Advocates for panhandlers in Ottawa are calling a Supreme Court of Canada decision not to review a law designed to curb squeegee kids and beggars disappointing, but say they don't believe this puts an end to the controversy.


The Supreme Court yesterday denied leave to appeal the case of David Banks, et al. vs. Her Majesty the Queen, in which 11 homeless men were convicted under Chapter 8 of the Ontario Safe Streets Act for attempting to squeegee windshields for money.


John Hollingsworth, a lawyer with Ottawa’s Ticket Defence Program, said the case only upheld the constitutionality of the province to regulate traffic safety on roadways.


“The real question about the constitutionality of panhandling isn’t spoken to in any of these lower court decisions,” said Hollingsworth.


“In fact the constitutionality of panhandling is still that panhandling is legal.”

Lawyers for the men based their appeal on the belief that the act violated the Charter of Rights and Freedoms.

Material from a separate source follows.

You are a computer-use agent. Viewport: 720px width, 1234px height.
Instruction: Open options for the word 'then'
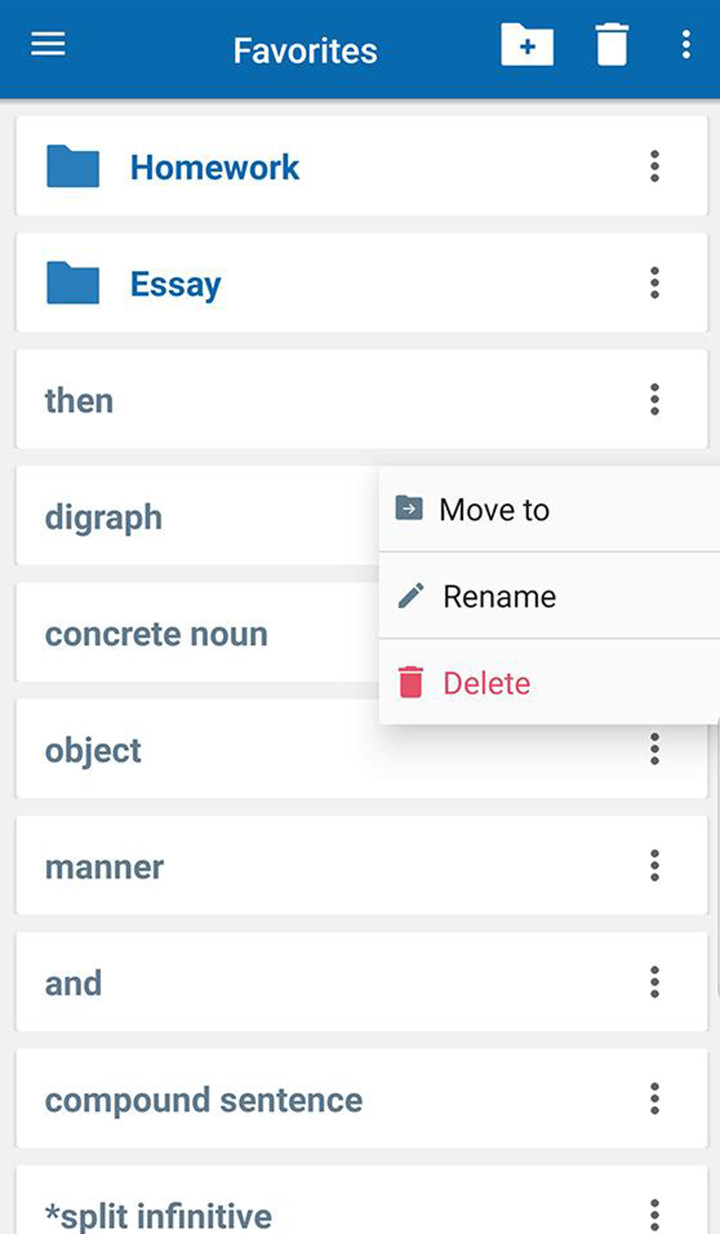pos(654,399)
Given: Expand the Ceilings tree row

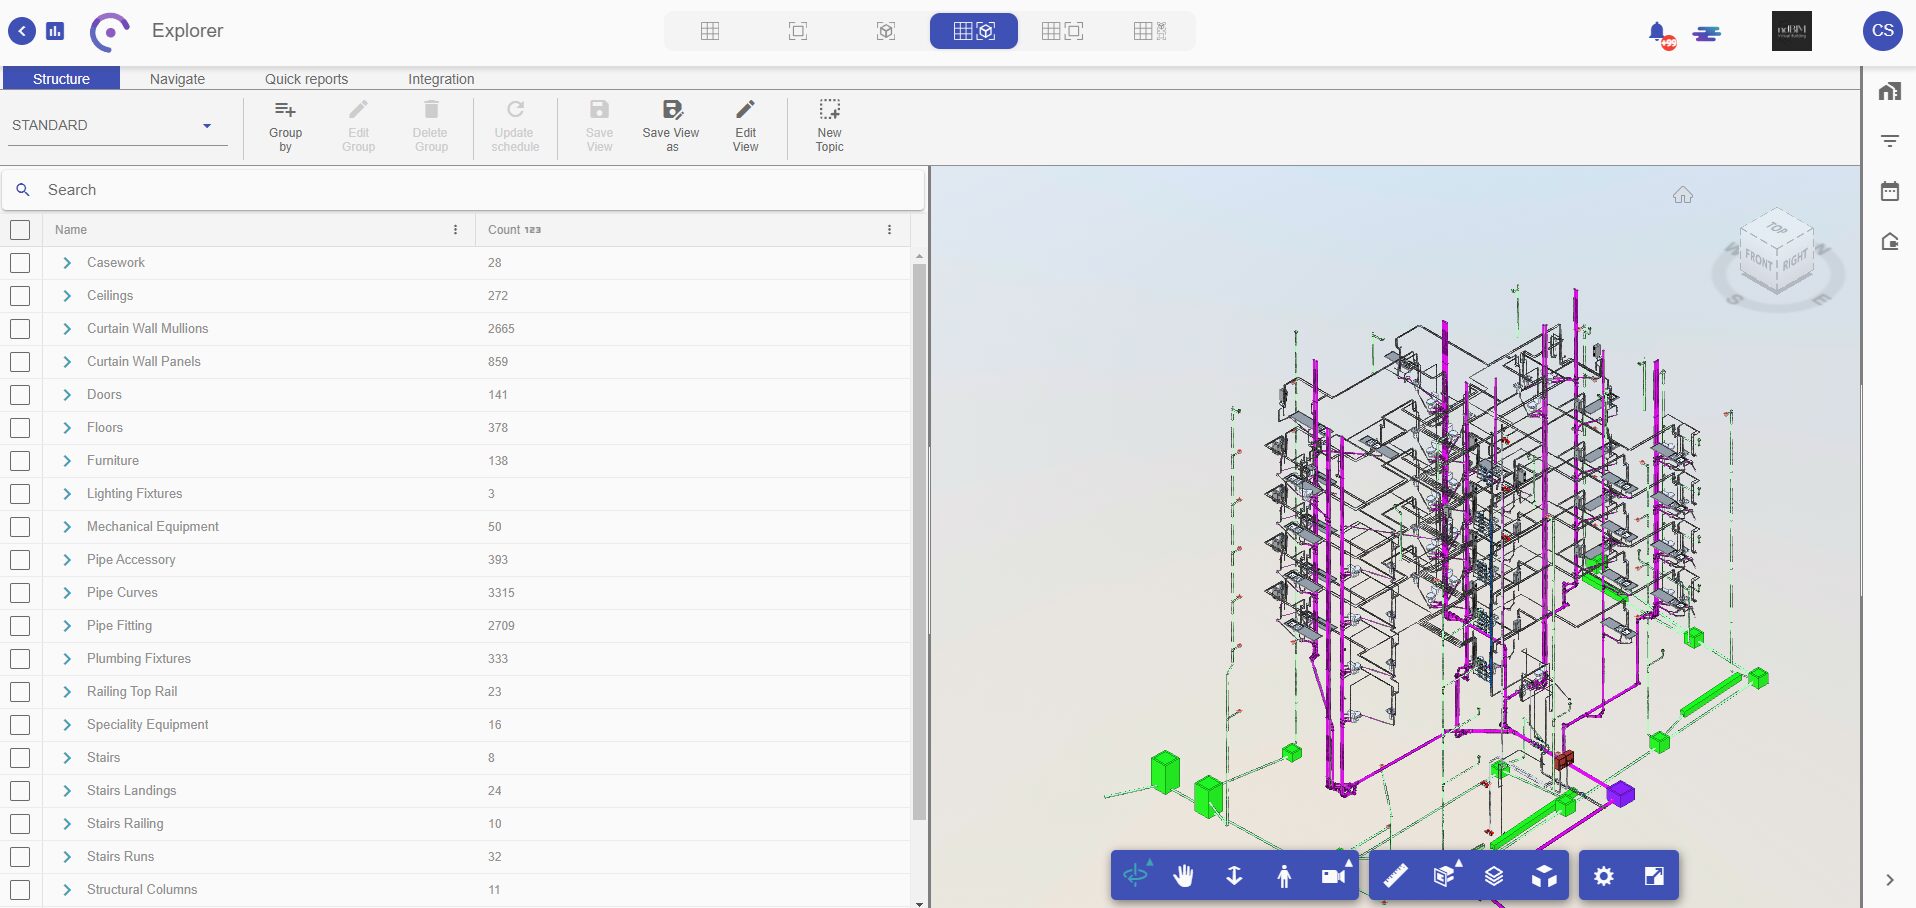Looking at the screenshot, I should click(67, 296).
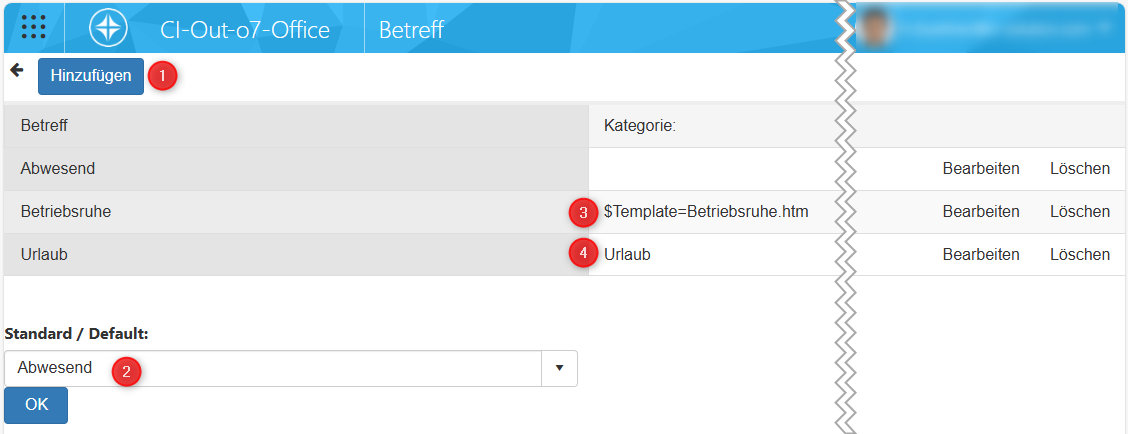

However, judges from lower courts upheld the decision stating it was in the interest of public safety.

Though the Act does not explicitly prohibit panhandling, it places a series of restrictions on how it may be done. Hollingsworth admitted that the letter of the law appears reasonable.

“Our argument in the ticket defence program is that the way that the law is applied is over broad,” he said.